Coordinadora del proyecto ‘Raíces y destino’, la ceutí Siham Amar, residente en Sevilla, dio ayer una charla en la Biblioteca para reinvidicar a las sociedades interculturales
Cerrada durante el verano por las tardes, la Biblioteca Pública del Estado hizo ayer una excepción y abrió sus puertas para acoger la primera charla de ‘Raíces y Destino’, proyecto ideado y coordinado por la ceutí Siham Amar para facilitar los procesos de refuerzo de identidad cultural y generar espacios de intercambios culturales.

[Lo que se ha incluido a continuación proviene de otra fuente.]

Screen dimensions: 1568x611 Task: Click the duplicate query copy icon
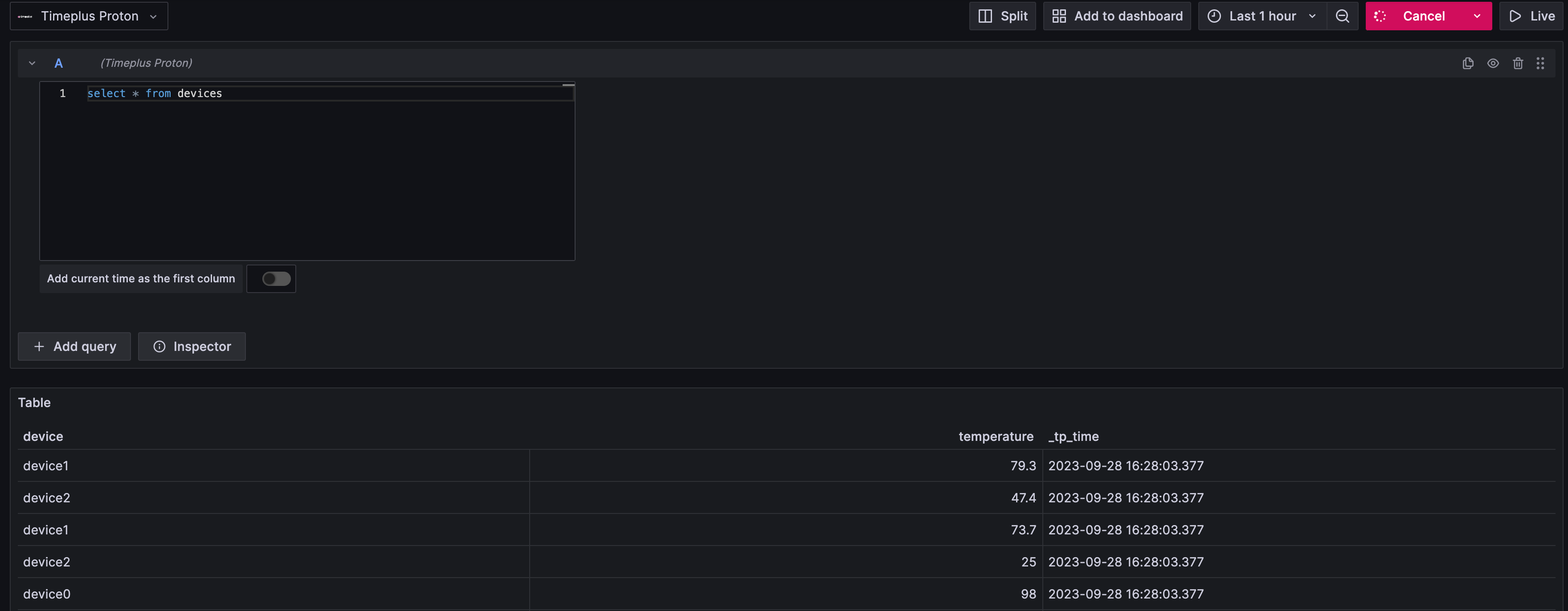[1468, 63]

De tal manera, ante la presencia de una concurrencia que prácticamente copó la Sala de Usos Múltiples del centro, tanto Amar como Andrea, estudiante en Málaga y educadora, pusieron de relieve una propuesta que centra su mirada en dos aspectos de sumo interés, como son la transnacionalidad como proceso dinámico, positivo y consecuencia de las interacciones en el ámbito colectivo,es decir, el enriquecimiento del individuo y la sociedad. Y por otro lado, la construcción colectiva de una sociedad intercultural como signo de diálogo permanente desde las diferencias culturales existentes. “Es un proyecto”, dijo Amar, “para facilitar los procesos de refuerzo de identidad cultural y generar espacios de intercambios culturales”.
“La hospitalidad entiende el encuentro con otra persona como un acontecimiento, una oportunidad y una fiesta, nunca como un problema”, cita que aparece en Ebano, libro del maestro Kapuscinski, y que también se pudo leer ayer durante la charla, clara señal del objetivo de ‘Raíces y destino’.

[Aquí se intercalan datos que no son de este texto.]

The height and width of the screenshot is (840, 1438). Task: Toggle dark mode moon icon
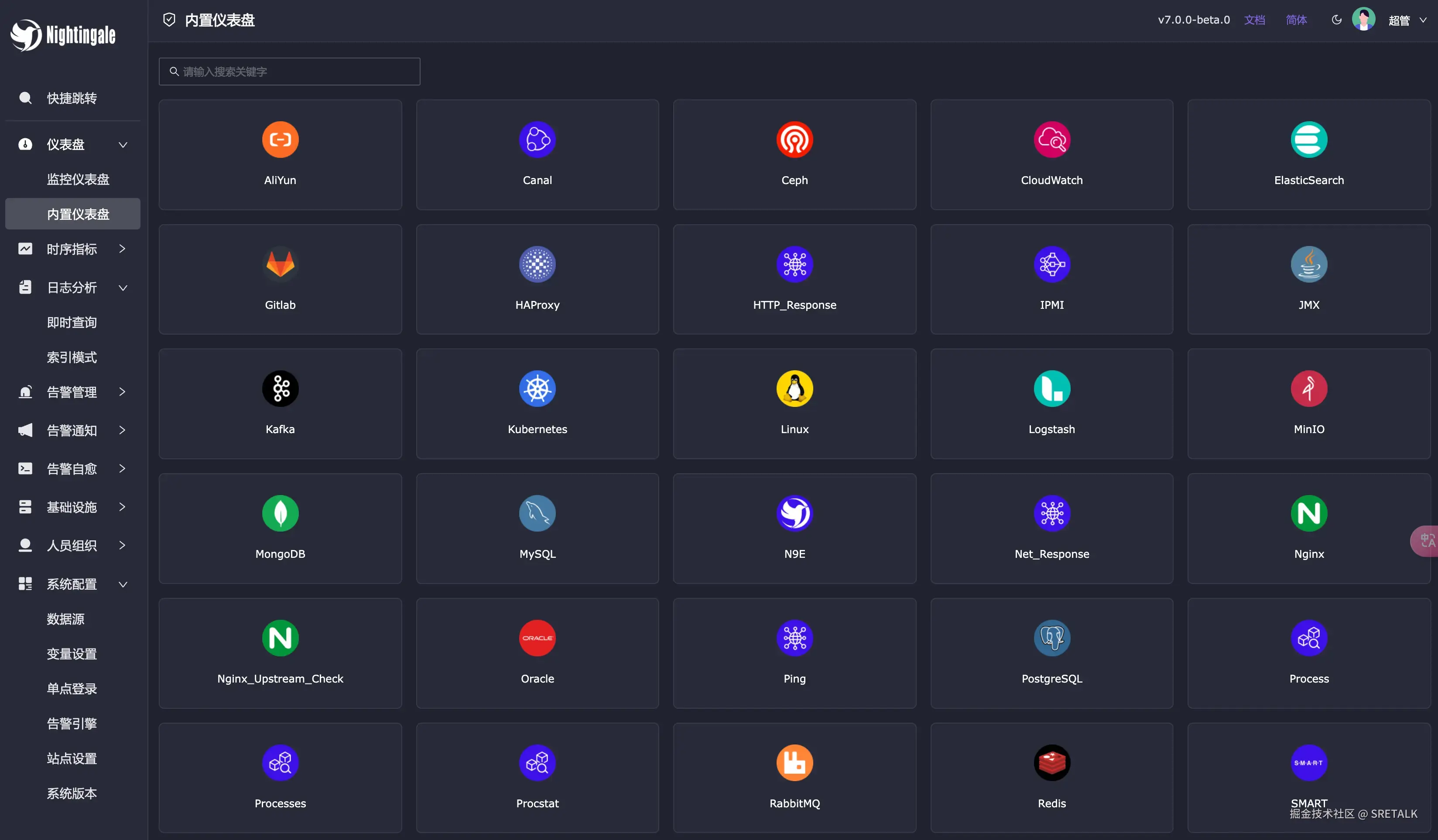click(x=1336, y=20)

“¿Cómo lo haremos?”, se preguntó Amar, para responder: “identificando diferentes grupos culturalmente significativos; creando espacios de diálogos y análisis de los referentes culturales; desarrollando talleres formativos sobre las claves de la identidad cultural; y generando espacios de intercambios culturales”.
Residente en Sevilla y con formación específica en Integración Social, Amar lanzó por último una lanza en favor de la que, entiende, es la realidad ceutí: “Nuestra ciudad es puerta de Europa y en ella conviven distintas culturas que se nutren las unas de las otras”, indicó para secundar además las palabras de Andrea: “No queremos que nadie pierda sus raíces en un sitio distinto sino que todo los inmigrantes se sientan cómodos en España, que haya una buena convivencia”.